I know that compared with the suffering others go through, mine seems incredibly trivial. But we can only experience our own suffering, and for me it was shattering. My departure from churchianity was caused by three archetypal problems: Why prayer isn’t answered, the problem of evil, and the hypocrisy of Christians. Ironically, I’ve always been an intellectual and spent many hours wrestling with these arguments. Conclusion: It would have been so easy to make a couple of small changes in my life without violating anyone’s freedom or requiring miracles. God failed and a twenty year faith died. Or did it?

I’m not sure I could honestly claim to be an atheist after God let me down. For a few years I simply ignored God. I still find nihilism compelling, if I were convinced there were no God I think I’d become totally self-indulgent, and for a while I was.

When I came to think about spiritual things again, I found myself not knowing if God is there or not. I’d become agnostic. Agnosticism is about knowledge, and is a solid belief, rather than an in-between state. I’m an open agnostic, but it seems the majority are atheists in practice. I’m not satisfied with standing back and assuming God isn’t there, I’m still searching. There are even Christian agnostics, though I don’t count myself among their number. I’ve written that all believers are un-knowers.

What’s it like being agnostic in day to day life? I never pray, lost the habit. After reading through the entire Bible every year- even the boring bits- I never pick it up. Occasionally I’d like to find a local group of similar souls, but this is hard. And I’m SO over meetings. Wiccans have a concept of the solitary practitioner, perhaps Christians need to recover that practice, based on the desert fathers?

Do I feel guilt? Well, one of the really good things I took from Christianity is the concept of grace, something that seems to be lacking in most public Christian proclamations.
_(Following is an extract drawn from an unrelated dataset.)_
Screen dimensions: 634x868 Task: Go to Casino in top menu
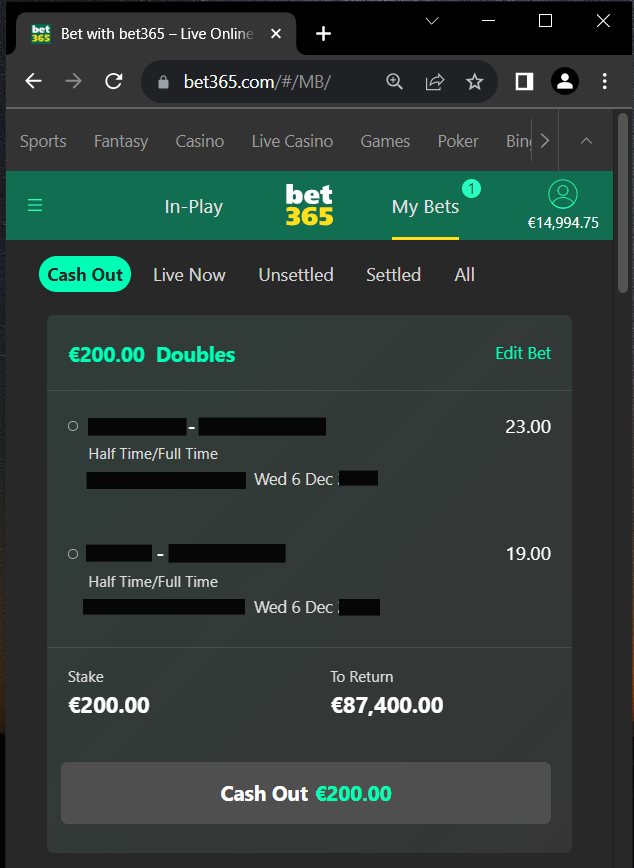click(200, 141)
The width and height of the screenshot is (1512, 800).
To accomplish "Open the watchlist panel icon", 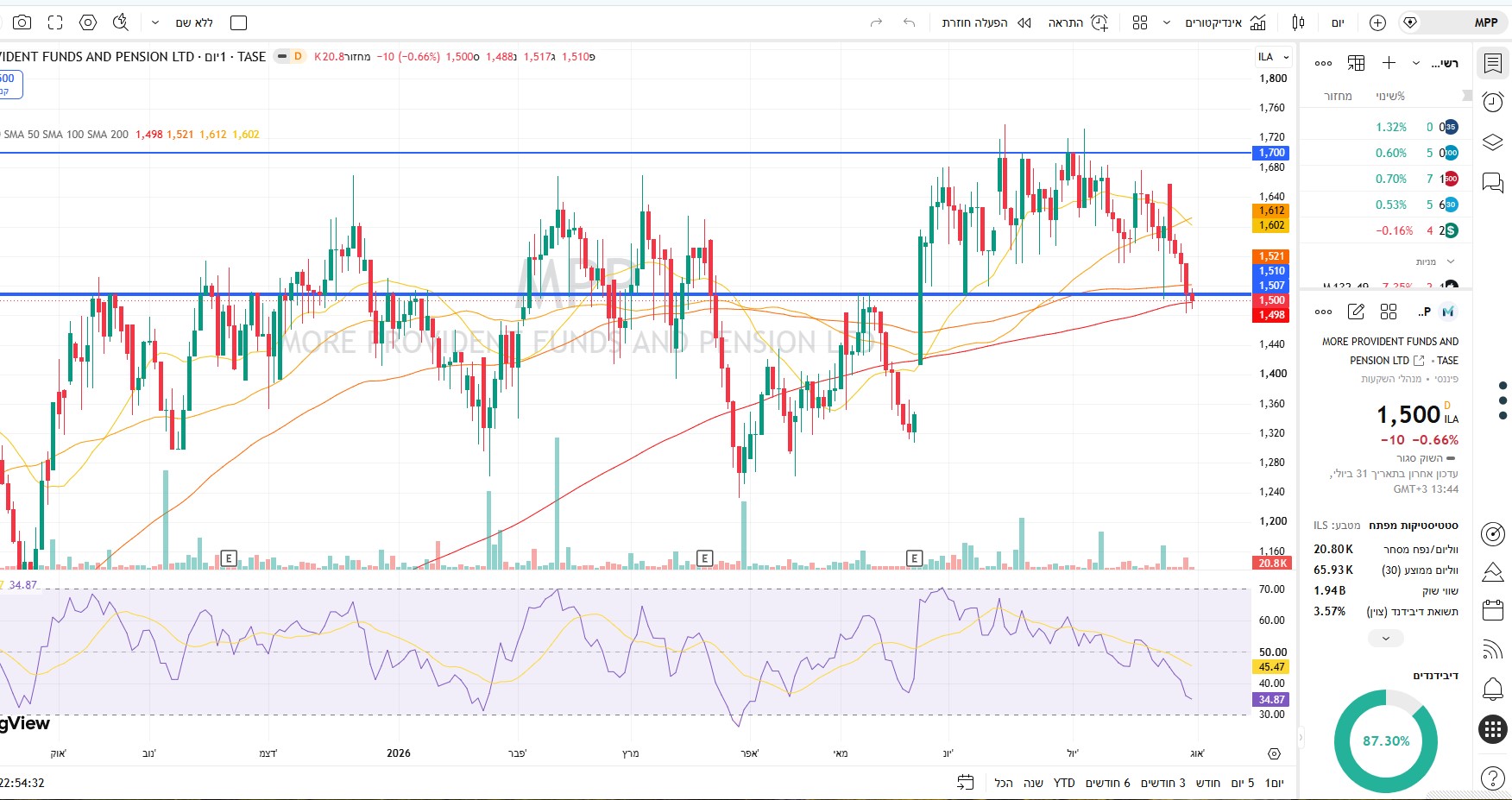I will tap(1492, 62).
My gateway to God was always the mind; reading Antony Flew’s biography and a book on the Mystics inspired me recently. My girlfriend gave me the three volume Integrative Theology, I love that stuff. At this point I’m closer to believing in a g0d than for some time, but it’s an expansive g0d, a beautiful Mind behind the universe. If I do return to Christianity, it will be on my terms. I cannot believe in a God who condemns gay people, treats women as second-class or tortures people eternally.

I’m agnostic but I’m genuinely seeking truth. I find the search wonderfully fresh and am surprised at the progress I’ve made. I don’t know if God is there, and maybe I never will. I do know that love is more important than belief. I think I’m OK with that.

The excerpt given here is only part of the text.